## Source text
»»

I'm pretty sure C.S. Lewis was constructing some sort of metaphor to represent heaven. At least that's the popularly accepted view of most of those books. But the reason I'm thinking about this story is that it sort of reminds me of being married, or what being married can be like. Maybe. As in if we are lucky we get to be one of the people who experiences it as bigger, better, and more real the further we get.
J & S at the paradise that is Grandma and Bobo's house

Andrew and I got away together this past weekend for the first time in a long time. We dropped the girls off at his parents place and drove to the coast for two nights in a sweet little hotel with the ocean outside our window and free bikes for checkout at the front desk.  The whole time felt like a long sweet montage of all the reasons I really like being partnered with my spouse.  On the one hand there was all the stuff we did while we were there: horseback riding on the beach, a couple hours at the local video arcade playing silly games for tickets and using them to buy candy, biking through the sand dunes with the sea breeze and sunshine making our skin bright red, reading in bed, watching the Olympics, eating ice cream/fudge/candy like unruly toddlers, racing to the beach so we could stand on the sand and watch the sun drop below the horizon. Tons of great stuff that would look amazing in a cheesy video montage. And on the other hand there's the stuff that wouldn't show up on camera - how grateful I am to be seven years into a marriage with this guy and still know deep in my bones that he's my number one favorite person in the world to hang out with.  To no small degree because I can't think of many other people who would be down for a weekend of crazy cheesy laziness like the one we just had. Seriously people, there are a gazillion hikes we could have gone on but there were also three ice cream shops and a candy store so...our priorities were set.

««

## Source material
»»

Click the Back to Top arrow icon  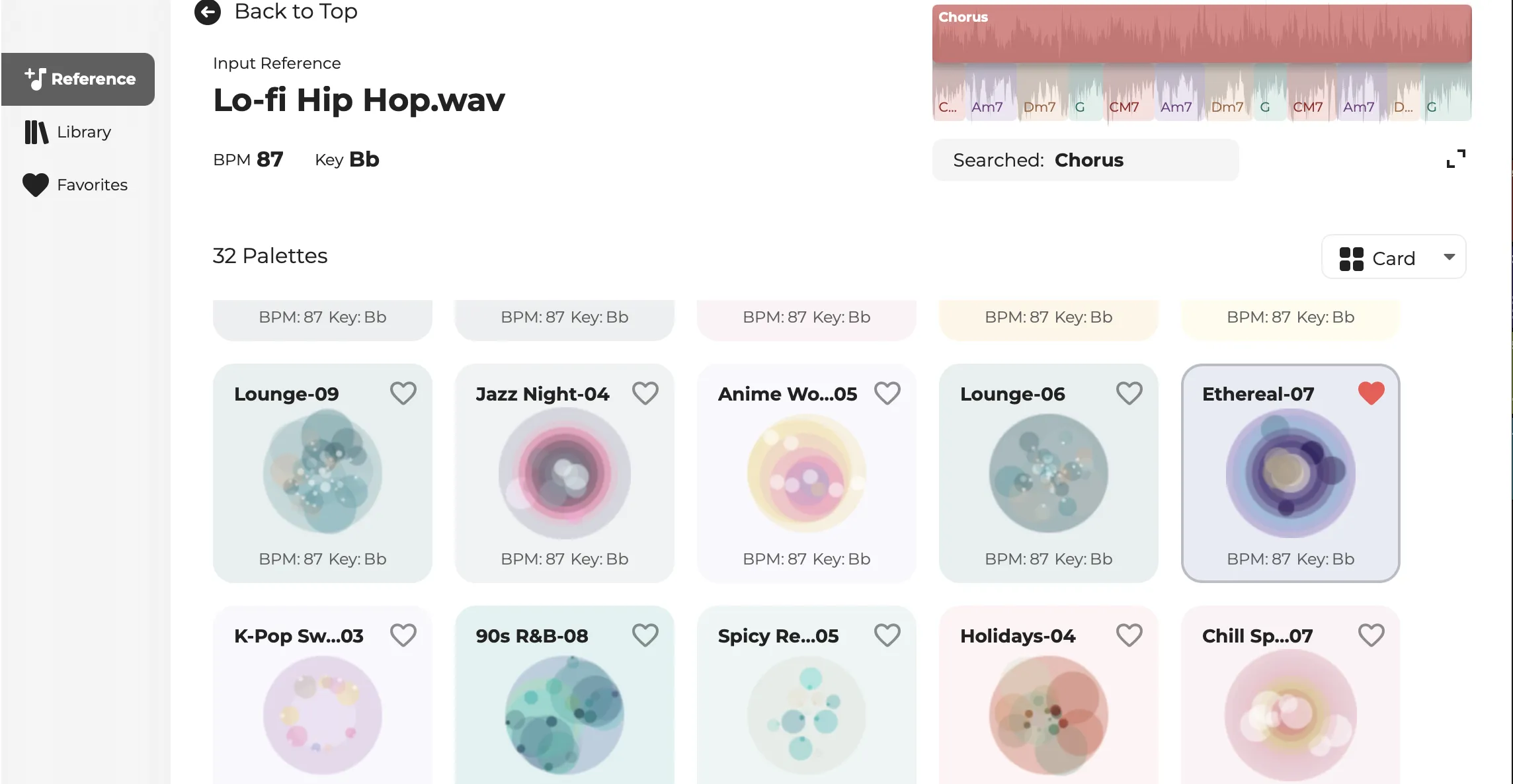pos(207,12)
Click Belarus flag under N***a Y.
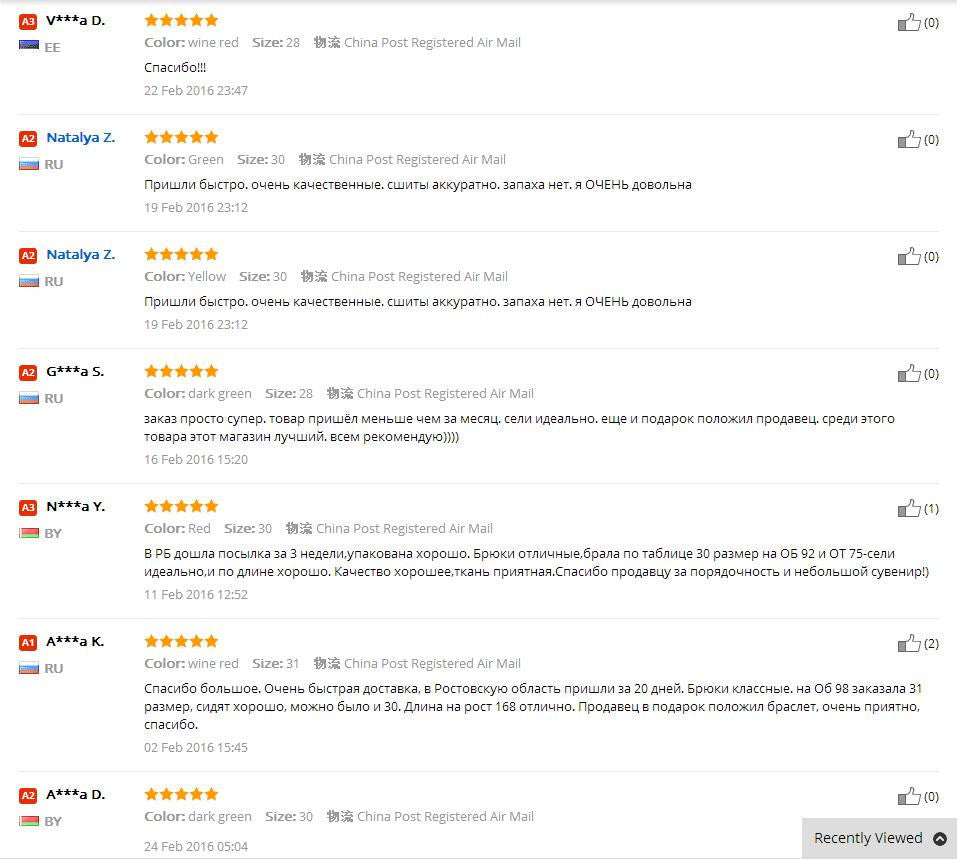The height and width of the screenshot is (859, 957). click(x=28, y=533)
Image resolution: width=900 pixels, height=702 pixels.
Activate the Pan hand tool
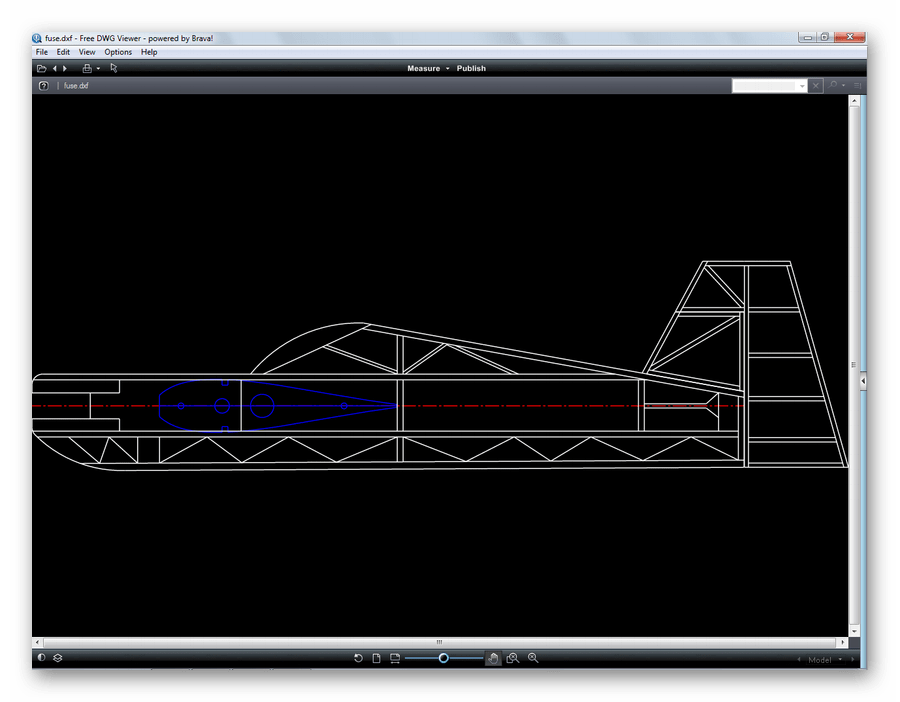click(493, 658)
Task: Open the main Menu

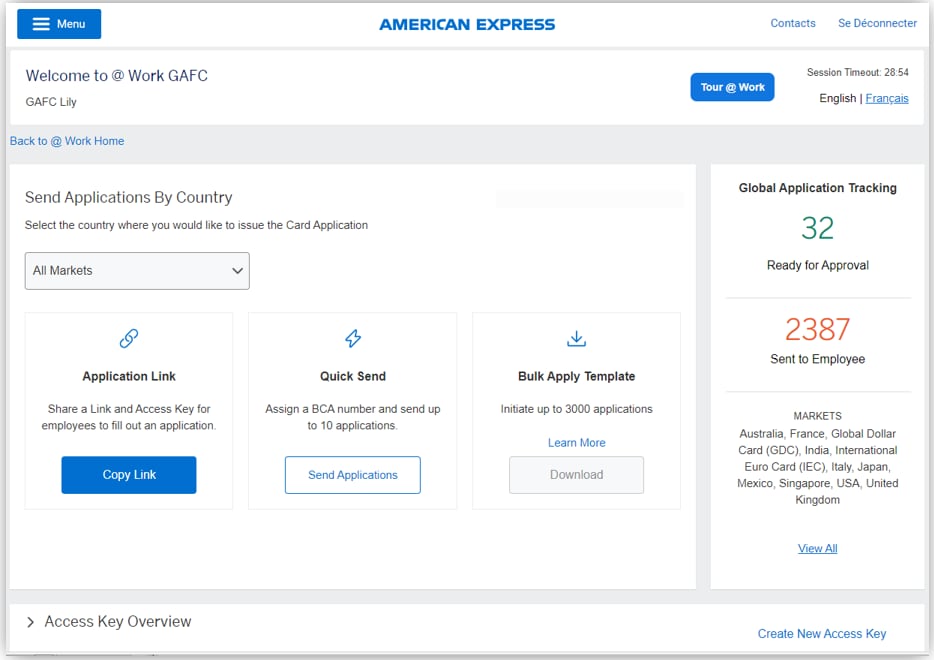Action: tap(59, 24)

««
»»

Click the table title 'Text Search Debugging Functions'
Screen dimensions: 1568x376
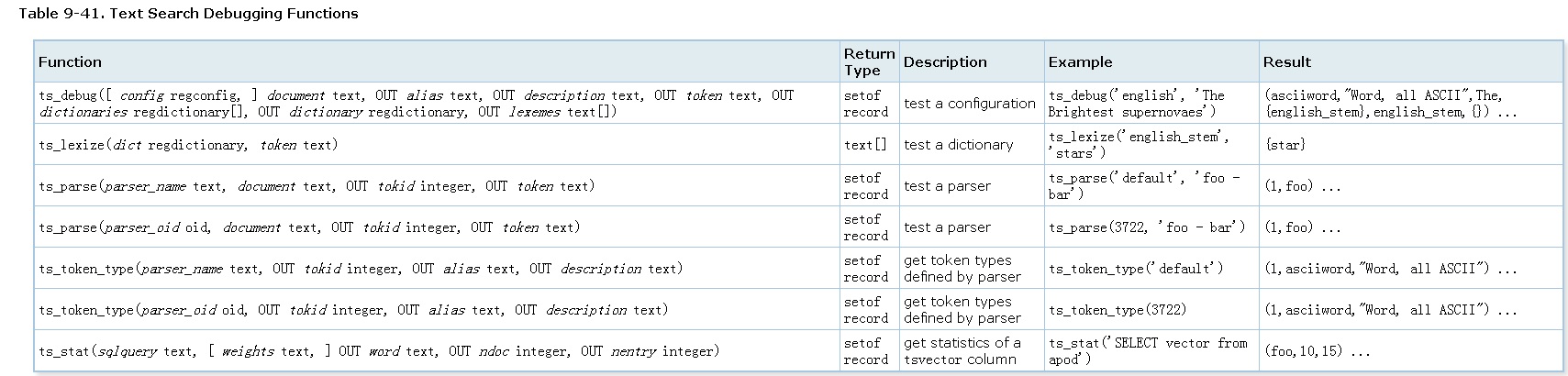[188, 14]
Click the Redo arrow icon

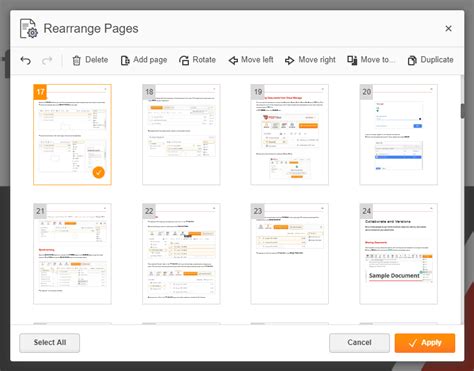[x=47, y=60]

««
»»

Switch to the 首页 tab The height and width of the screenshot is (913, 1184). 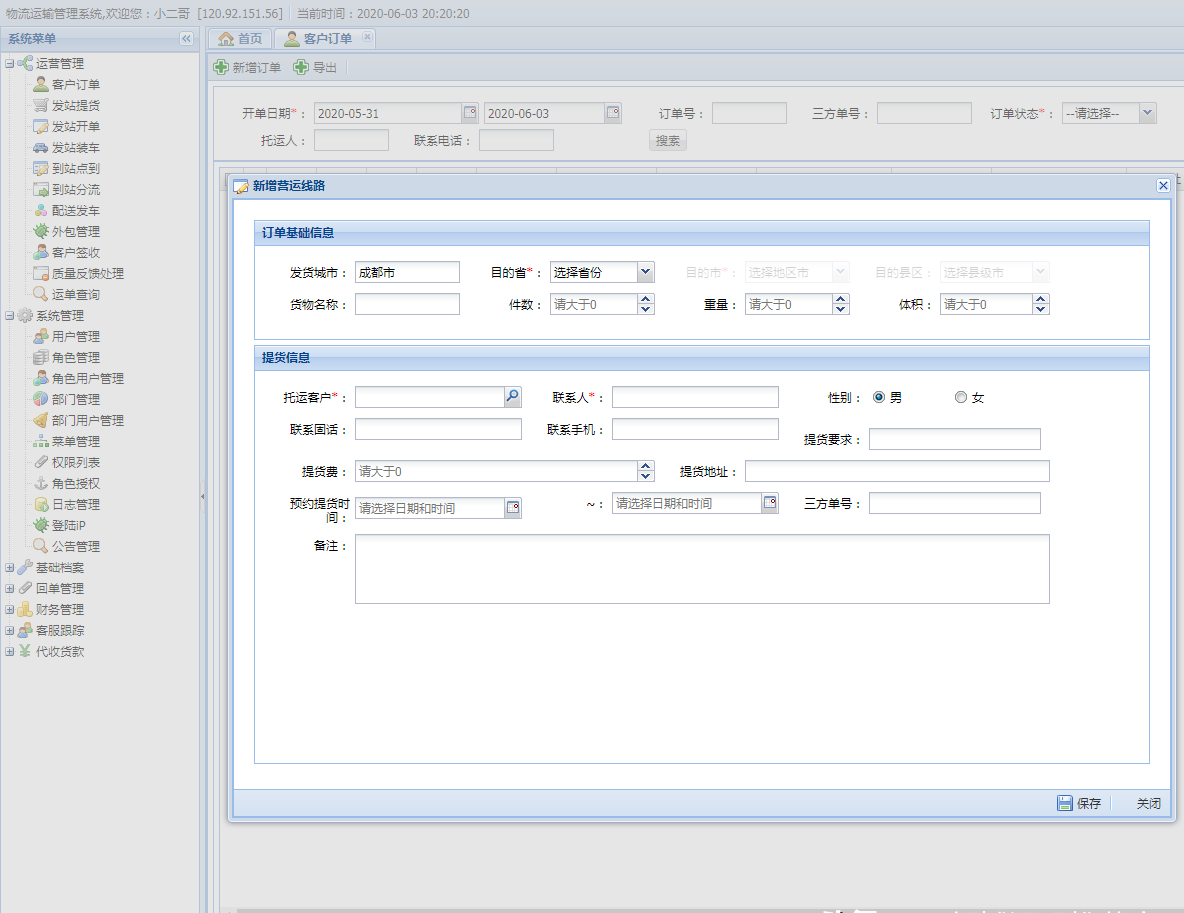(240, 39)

««

## Exercise brief
Continue the blog post about the couple's weekend getaway to the coast from its last sentence, keeping its voice and first-person point of view.

## Output for this task
when I say "biking through the dunes" I should clarify that there is a paved biking path. 
I won't lie to you, internet. Everybody says stuff about how the seventh year of marriage is a tough one.  I was determined that we would move through the supposed "7 year itch" unscathed because we are awesome. And so I learned that what I really need is to stop being determined about stuff like that because I think it just makes the inevitable stuff worse. Not us I think loftily to myself, like I've never heard of foreshadowing.  All to say that the good old ups and downs of married life have been a little down-i-er in the past few months than this candy-loving duo is used to. Some sort of transition has been going on. We don't have any of the same atoms we had when we got married, or something pseudo-science-y like that and its been messing with our mojo.

To return to my metaphor, it's like we've been standing outside that dingy doom-filled barn in that much beloved children's fantasy novel. We kick and scream and ultimately somebody blindfolds us and throws in to the next part of married life, the part after kids arrive and somebody works nights all the time, the part where we never see each other and when we do one of us is usually too tired to talk, the part where I wonder to myself what seven-years-four-months-ago-just-married-me would have thought if she could see us now and feel sort of sad and dull about that.

But then we take the blindfolds off and look. And defying all expectation it's even bigger, better, and possibly more beautiful in here than it was on the other side of the door. The landscape is the same - silly, comfortable, filled with geeky obsessions and clumsy jokes that no one else would really think are funny and a willingness to embark on ridiculous projects just because I read about it on the internet somewhere. We are still loved by friends and family both as individuals and as a pair. But when we stop and pay attention - a challenge in and of itself - we see that despite everything what we've built is a love that is somehow bigger, better, and more beautiful.  It has expanded to include the two sweet people we've been gifted as daughters, and powers a lot more these days then it ever has before, with less maintenance. It is something worth celebrating.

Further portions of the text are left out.